Indonesia’s central bank bucks rate hike trend amid tame inflation

    ING Think
    23 June 2022
    Published by

    BI policy rate

    As expected

    Bank Indonesia holds rate steady despite global tightening cycle

    Indonesia’s central bank kept its policy rate at 3.5%, in line with market expectations. Bank Indonesia Governor Perry Warjiyo pointed to manageable inflation as the main reason for the pause as the central bank hopes to deliver additional support for the economy’s recovery. BI expects the recent uptick in inflation to weigh on global growth, likely a factor in its decision to extend support to the economic recovery.    

    Core inflation is currently at 2.6%, comfortably within BI’s inflation target for the year. Subsidies and the recent palm oil export ban have helped keep a lid on price pressures of late, but recent pressure on the Indonesian rupiah signals that the door to keeping rates untouched may be closing. Given the current inflation readings, BI can afford to extend policy support to the economy for a bit longer but we expect Warjiyo to change his tune should core inflation edge higher to the 4% top-end of the inflation target.   

    BI on hold as inflation remains manageable and within target

    Badan Pusat Statistik

    Dovish BI points to sustained weakness for IDR

    The rupiah has been hit hard of late given the disparity in central bank disposition. The Fed hiked aggressively at its last meeting and signalled even more rate hikes at the next policy meeting, which is in direct contrast to the dovish stance taken by BI. To BI’s credit, inflation has remained relatively well-behaved and has yet to breach its inflation target. 

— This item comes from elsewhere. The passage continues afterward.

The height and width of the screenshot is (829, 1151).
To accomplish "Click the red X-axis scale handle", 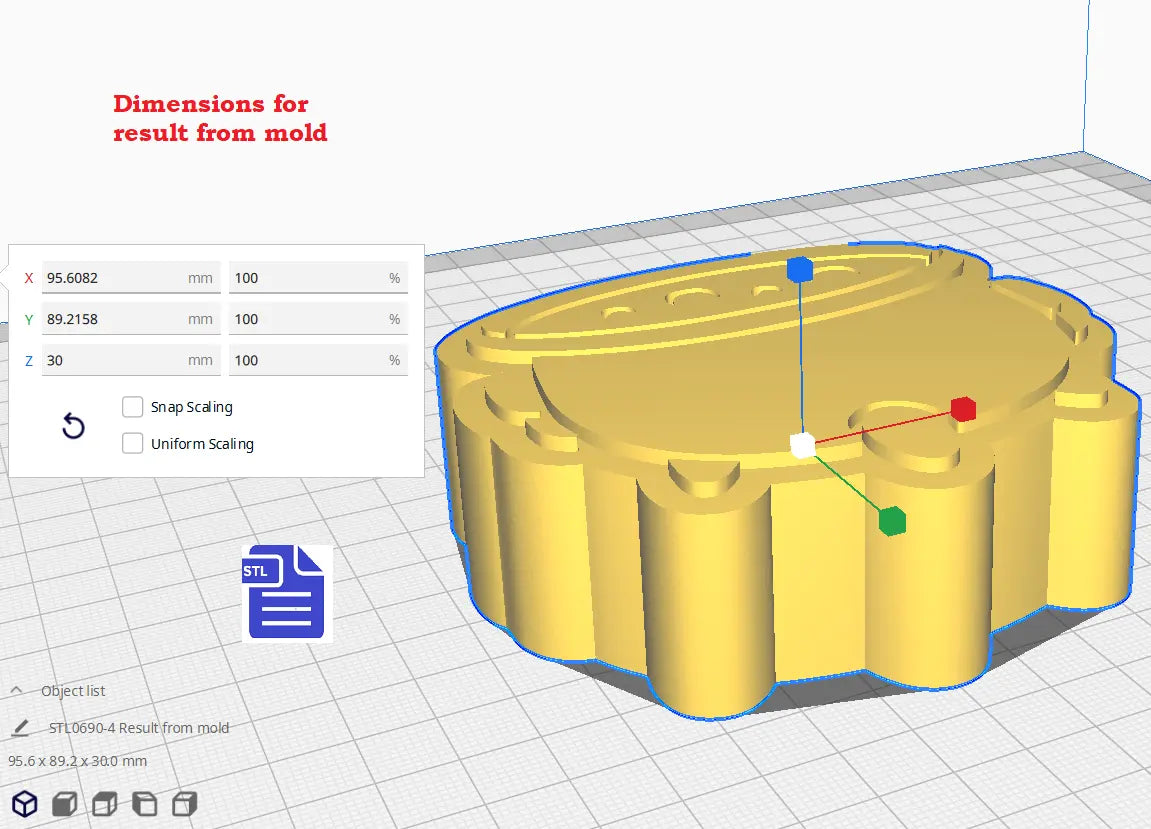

    With the current dynamic expected to remain in place, we expect IDR weakness to continue in the near term until BI finally decides to adjust monetary policy, possibly in the second half of the year. IDR weakness may be capped by the partial resumption of palm oil exports which could push the trade balance to a wider surplus but the currency will likely face pressure should the Fed follow through with aggressive tightening at its July meeting.